● **Given information**:
>>>>

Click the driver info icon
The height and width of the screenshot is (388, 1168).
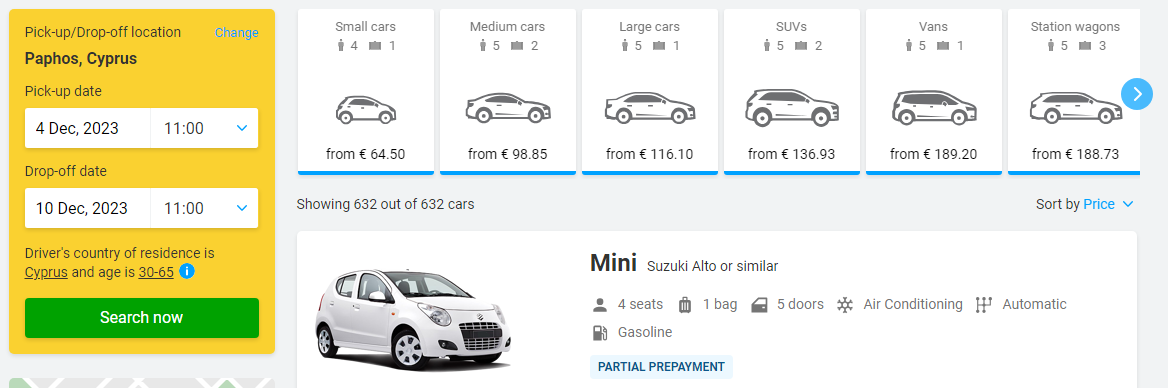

<<<<
>>>>

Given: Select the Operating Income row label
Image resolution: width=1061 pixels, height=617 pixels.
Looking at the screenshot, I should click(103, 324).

<<<<

● **What this task involves**:
Which lines run from the one holding "Click the driver info icon" through the one holding "The height and" in the records above? Repeat them exactly, both included, and nothing more.

● **Solution to this task**:
Click the driver info icon
The height and width of the screenshot is (388, 1168).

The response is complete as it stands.